Así como las empresas se las han ingeniado para mover sus capitales al exterior a través de bonos e incluso de acciones, aunque a costos elevados, los inversores individuales también tienen sus posibilidades.

Desde el mercado sostienen que el Gobierno debería seguir con su política paulatina de devaluación del peso. Mientras Moreno esgrimió a principios de este año que “no sería descabellado un dólar a 6 pesos”, algunos protagonistas de la Bolsa sostienen que no sería suficiente. Es que si uno hace cálculos, esto sería una devaluación de “apenas” 18%, mientras que las consultoras privadas se proyectan una inflación en torno al 25%.

Para aquéllos que buscan hacerse de dólares, la principal alternativa es operando bonos argentinos en dólares. Un ejemplo de éstos puede ser el Boden 15, que rinde en torno al 14% anual y pagan cupones de 3,5% semestrales. Actualmente su cotización está en 745 pesos, lo cual da un tipo de cambio implícito de 7,45 pesos. Esta cifra es un indicio de cuánto están dispuestos a pagar los inversores locales para poder hacerse de dólares en la plaza doméstica.

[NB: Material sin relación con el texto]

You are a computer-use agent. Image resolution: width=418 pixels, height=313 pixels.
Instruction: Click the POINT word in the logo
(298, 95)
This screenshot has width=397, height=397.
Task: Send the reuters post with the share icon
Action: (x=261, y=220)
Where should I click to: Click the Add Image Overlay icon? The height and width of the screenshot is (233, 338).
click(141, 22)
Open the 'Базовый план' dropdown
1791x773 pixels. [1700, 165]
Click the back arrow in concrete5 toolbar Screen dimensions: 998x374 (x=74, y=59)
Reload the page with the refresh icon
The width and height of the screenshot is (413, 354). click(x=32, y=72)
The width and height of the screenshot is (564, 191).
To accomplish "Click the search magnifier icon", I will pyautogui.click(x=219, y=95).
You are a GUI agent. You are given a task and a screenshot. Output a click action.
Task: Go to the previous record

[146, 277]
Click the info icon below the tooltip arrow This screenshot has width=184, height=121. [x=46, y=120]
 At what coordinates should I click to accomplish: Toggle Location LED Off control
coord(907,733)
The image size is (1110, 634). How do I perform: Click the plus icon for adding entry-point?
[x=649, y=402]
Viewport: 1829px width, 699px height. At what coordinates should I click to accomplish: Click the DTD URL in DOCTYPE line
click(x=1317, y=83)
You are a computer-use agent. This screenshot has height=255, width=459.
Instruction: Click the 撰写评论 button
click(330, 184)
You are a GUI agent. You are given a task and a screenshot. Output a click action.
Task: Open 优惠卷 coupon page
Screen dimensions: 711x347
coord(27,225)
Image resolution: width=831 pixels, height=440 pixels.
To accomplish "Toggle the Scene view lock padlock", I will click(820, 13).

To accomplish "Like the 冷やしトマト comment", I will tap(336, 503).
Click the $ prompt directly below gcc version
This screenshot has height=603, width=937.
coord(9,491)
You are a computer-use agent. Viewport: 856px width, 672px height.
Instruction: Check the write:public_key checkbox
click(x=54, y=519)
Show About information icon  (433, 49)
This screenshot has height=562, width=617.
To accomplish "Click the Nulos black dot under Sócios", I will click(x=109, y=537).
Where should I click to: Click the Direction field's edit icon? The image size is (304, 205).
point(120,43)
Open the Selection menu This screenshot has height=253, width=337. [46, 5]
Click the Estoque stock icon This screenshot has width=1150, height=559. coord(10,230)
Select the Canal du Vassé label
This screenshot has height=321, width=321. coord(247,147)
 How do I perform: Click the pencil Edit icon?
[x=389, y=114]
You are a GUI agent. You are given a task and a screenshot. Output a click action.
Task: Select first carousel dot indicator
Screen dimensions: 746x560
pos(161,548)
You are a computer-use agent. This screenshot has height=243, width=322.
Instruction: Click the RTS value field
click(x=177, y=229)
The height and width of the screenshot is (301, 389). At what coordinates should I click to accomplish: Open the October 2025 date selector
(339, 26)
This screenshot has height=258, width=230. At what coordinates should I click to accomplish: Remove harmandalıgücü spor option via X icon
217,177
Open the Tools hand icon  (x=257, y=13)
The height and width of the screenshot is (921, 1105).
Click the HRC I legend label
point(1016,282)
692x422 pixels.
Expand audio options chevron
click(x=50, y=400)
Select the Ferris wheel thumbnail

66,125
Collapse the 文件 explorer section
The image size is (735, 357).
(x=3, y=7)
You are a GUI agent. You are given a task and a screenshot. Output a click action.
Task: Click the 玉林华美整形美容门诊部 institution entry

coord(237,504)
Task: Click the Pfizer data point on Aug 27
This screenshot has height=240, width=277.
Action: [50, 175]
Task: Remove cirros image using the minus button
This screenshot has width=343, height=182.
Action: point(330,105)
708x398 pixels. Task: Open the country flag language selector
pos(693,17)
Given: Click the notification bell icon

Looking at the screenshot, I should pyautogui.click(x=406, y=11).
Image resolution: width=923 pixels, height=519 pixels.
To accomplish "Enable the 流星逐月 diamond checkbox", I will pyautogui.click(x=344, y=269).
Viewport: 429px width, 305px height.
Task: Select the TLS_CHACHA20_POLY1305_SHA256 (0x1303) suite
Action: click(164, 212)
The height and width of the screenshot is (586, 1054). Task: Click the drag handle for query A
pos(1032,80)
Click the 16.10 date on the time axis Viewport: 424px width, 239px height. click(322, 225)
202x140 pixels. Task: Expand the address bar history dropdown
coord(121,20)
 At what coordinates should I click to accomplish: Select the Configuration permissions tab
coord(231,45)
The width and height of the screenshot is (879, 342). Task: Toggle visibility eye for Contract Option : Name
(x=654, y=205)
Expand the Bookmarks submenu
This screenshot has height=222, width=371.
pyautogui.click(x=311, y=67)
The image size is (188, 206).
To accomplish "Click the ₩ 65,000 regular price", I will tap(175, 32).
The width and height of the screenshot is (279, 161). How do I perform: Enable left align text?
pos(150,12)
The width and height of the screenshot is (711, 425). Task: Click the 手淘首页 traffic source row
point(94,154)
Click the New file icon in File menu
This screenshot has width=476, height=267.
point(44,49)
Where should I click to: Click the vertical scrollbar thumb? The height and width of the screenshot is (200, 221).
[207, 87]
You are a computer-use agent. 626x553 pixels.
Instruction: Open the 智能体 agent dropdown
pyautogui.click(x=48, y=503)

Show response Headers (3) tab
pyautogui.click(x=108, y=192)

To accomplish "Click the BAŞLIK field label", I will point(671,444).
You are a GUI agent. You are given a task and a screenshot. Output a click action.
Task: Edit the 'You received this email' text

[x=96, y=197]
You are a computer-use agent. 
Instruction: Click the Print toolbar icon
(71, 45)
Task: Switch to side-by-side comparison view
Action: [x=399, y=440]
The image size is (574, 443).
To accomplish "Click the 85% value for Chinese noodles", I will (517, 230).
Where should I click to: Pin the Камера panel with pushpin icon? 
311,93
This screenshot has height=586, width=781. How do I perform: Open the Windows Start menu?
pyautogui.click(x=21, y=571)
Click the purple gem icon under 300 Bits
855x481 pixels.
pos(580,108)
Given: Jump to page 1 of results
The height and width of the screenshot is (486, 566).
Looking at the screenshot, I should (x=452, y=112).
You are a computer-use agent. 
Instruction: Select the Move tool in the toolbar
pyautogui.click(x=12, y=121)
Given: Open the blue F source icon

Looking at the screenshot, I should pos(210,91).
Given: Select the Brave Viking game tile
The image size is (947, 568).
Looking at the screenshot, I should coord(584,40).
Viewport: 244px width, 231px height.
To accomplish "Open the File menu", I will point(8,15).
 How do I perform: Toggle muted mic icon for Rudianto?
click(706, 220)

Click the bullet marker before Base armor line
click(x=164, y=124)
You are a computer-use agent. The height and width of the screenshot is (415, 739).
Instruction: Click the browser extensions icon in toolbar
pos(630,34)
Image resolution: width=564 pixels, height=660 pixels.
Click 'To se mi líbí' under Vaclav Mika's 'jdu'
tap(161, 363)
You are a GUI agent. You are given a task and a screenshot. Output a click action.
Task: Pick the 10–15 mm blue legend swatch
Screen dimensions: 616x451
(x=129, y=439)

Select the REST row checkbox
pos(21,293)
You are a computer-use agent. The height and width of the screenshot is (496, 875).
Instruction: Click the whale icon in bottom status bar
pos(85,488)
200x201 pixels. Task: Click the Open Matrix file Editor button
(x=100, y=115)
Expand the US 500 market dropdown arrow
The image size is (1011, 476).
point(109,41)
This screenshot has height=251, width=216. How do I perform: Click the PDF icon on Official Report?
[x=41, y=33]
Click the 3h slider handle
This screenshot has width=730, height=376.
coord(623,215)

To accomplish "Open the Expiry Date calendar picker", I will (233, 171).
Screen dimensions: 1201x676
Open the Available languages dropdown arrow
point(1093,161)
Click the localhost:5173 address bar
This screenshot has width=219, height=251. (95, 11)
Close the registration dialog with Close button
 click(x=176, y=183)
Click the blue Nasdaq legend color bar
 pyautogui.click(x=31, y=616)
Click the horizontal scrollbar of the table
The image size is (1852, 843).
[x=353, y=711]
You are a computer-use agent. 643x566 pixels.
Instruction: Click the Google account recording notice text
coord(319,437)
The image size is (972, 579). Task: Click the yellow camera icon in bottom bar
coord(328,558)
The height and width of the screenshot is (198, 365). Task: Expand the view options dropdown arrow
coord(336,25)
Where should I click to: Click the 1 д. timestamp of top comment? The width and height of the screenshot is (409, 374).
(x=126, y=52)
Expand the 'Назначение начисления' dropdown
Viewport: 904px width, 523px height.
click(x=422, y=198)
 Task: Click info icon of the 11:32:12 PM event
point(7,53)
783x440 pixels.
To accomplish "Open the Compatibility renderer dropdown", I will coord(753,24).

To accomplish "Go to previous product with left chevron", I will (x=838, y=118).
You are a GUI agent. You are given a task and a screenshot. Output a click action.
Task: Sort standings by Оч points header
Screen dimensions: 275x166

No obstante, los inversores individuales pueden sortear esta coyuntura y aprovechar un fenómeno devaluatorio a través de los denominados bonos dollar-linked, que son títulos que nominalmente están en dólares pero que pagan cupón y amortización en pesos al tipo de cambio oficial. Es decir, si un bono paga 7% de interés y la devaluación es de 15%, usted tendrá un rendimiento aproximado de 22%.

Por otro lado, para aquéllos inversores que quieran invertir en Estados Unidos de manera segura y garantizada, hay un camino alternativo y, por sobre todas las cosas, legal. Hay sociedades de Bolsa que ofrecen la posibilidad de invertir en Wall Street con un monto mínimo de 10.000 dólares, aunque también se puede operar en pesos.

En el caso que usted disponga de moneda local, se hará en primera instancia la operación de contado con liquidación para poder girarle los fondos al exterior. Su dinero queda guardado en una cuenta ómnibus de la sociedad de Bolsa pero sus títulos son transferidos a una cuenta en Caja de Valores a su nombre.  También puede ser que la sociedad de Bolsa opere por mandato, un proceso en el cual su dinero siempre está a nombre suyo e individualizado del resto de los inversores. En cuanto a las comisiones, las mismas ronda en torno al 0,9%.